Whilst researching the immune systems balance of Th1 and Th2 cells I stumbled on a comment by a webpage visitor that Low Dose Naltrexone (LDN) therapy helped to balance Th1 and Th2 production. A quick search yielded something fascinating that I had never ever heard of before.. apparently LDN therapy can have a significant improvement on the health of a wide range of autoimmune disorders such as:
- Crohn's Disease (CD)
- Multiple Sclerosis (MS)
- Ankylosing Spondylitis (AS)
- Ulcerative Colitis (UC)
- Rheumatoid Arthritis (RA)
- The body produces the active endorphines that are modulating the immune activity during the night (apparently even if you do shift work it is still produced at night) (2).
- Under Low Dose Naltrexone (LDN) therapy for autoimmune disorders, a dosage of 3mg to 4.5mg (for adults) at sometime between the hours of 9pm and 3am. This increases the production of endorphin and enkephalin - which in turn is observed to modify immune system regulation.
- Random thought - if this crucial night time window (2am to 4am, see ref 2) is so important in regulating our immune system then perhaps some aspects of modern society are messing with the bodies daily rhythms, eg: excess light at night, and too little light during the day time. This may help to explain differences in autoimmune disorders according to latitude (the further away from the equator the greater the occurrence of immune disorders such as MS)

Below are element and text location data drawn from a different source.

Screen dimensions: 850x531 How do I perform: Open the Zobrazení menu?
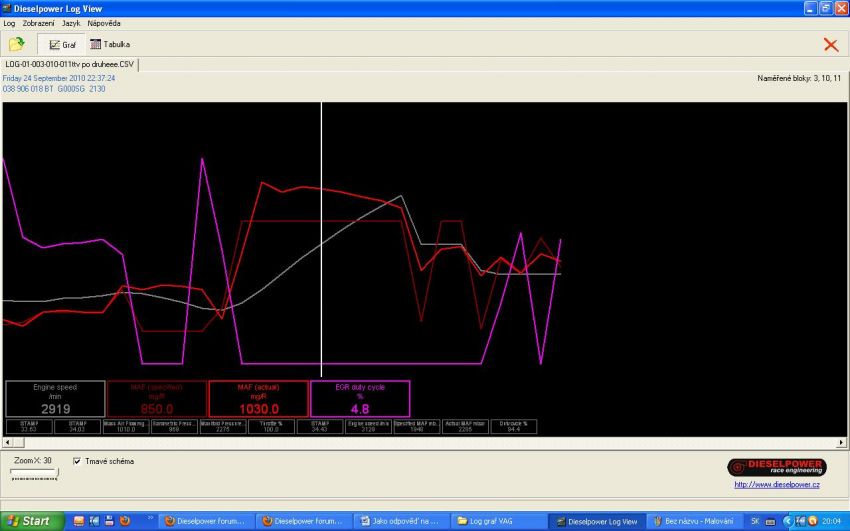[x=39, y=22]
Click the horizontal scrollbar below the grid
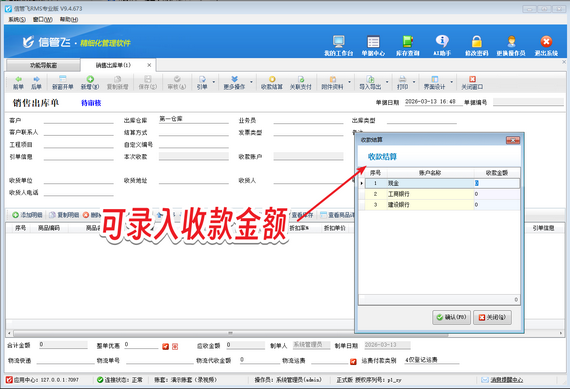The height and width of the screenshot is (389, 570). pyautogui.click(x=284, y=333)
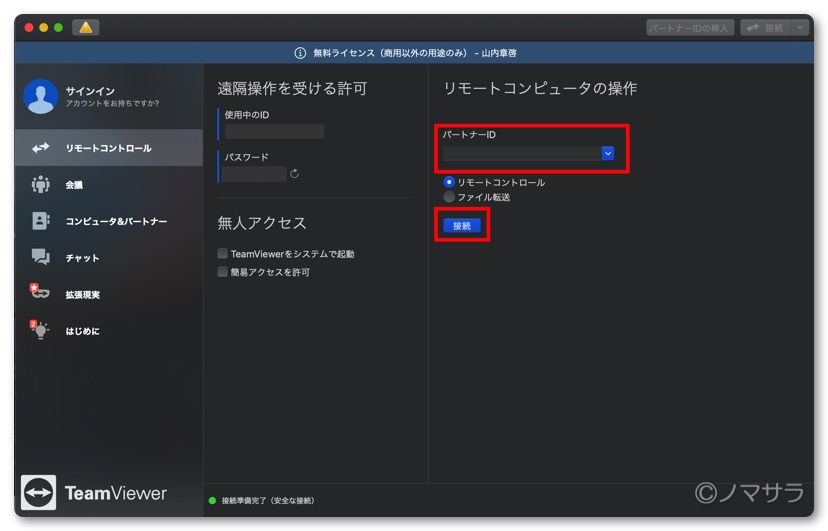
Task: Enable TeamViewerをシステムで起動 checkbox
Action: 223,254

- Low-dose naltrexone therapy improves active Crohn's disease (ref 2)
Endogenous opioids and opioid antagonists have been shown to play a role in healing and repair of tissues. In an open-labeled pilot prospective trial, the safety and efficacy of low-dose naltrexone (LDN), an opioid antagonist, were tested in patients with active Crohn's disease.
Eligible subjects with histologically and endoscopically confirmed active Crohn's disease activity index (CDAI) score of 220-450 were enrolled in a study using 4.5 mg naltrexone/day. Infliximab was not allowed for a minimum of 8 wk prior to study initiation. Other therapy for Crohn's disease that was at a stable dose for 4 wk prior to enrollment was continued at the same doses. Patients completed the inflammatory bowel disease questionnaire (IBDQ) and the short-form (SF-36) quality of life surveys and CDAI scores were assessed pretreatment, every 4 wk on therapy and 4 wk after completion of the study drug. Drug was administered by mouth each evening for a 12-wk period.
Seventeen patients with a mean CDAI score of 356 +/- 27 were enrolled. CDAI scores decreased significantly (P= 0.01) with LDN, and remained lower than baseline 4 wk after completing therapy. Eighty-nine percent of patients exhibited a response to therapy and 67% achieved a remission (P < 0.001). Improvement was recorded in both quality of life surveys with LDN compared with baseline. No laboratory abnormalities were noted. The most common side effect was sleep disturbances, occurring in seven patients.
LDN therapy appears effective and safe in subjects with active Crohn's disease. Further studies are needed to explore the use of this compound.
- Bihari et al found that a low oral dose of the opioid antagonist naltrexone, when taken at bedtime, led to a doubling or tripling of low levels of circulating beta-endorphin.7 Bihari has since treated some 100 people with autoimmune disorders. None of them has progressed further while the patient continued taking low dose naltrexone each night at bedtime.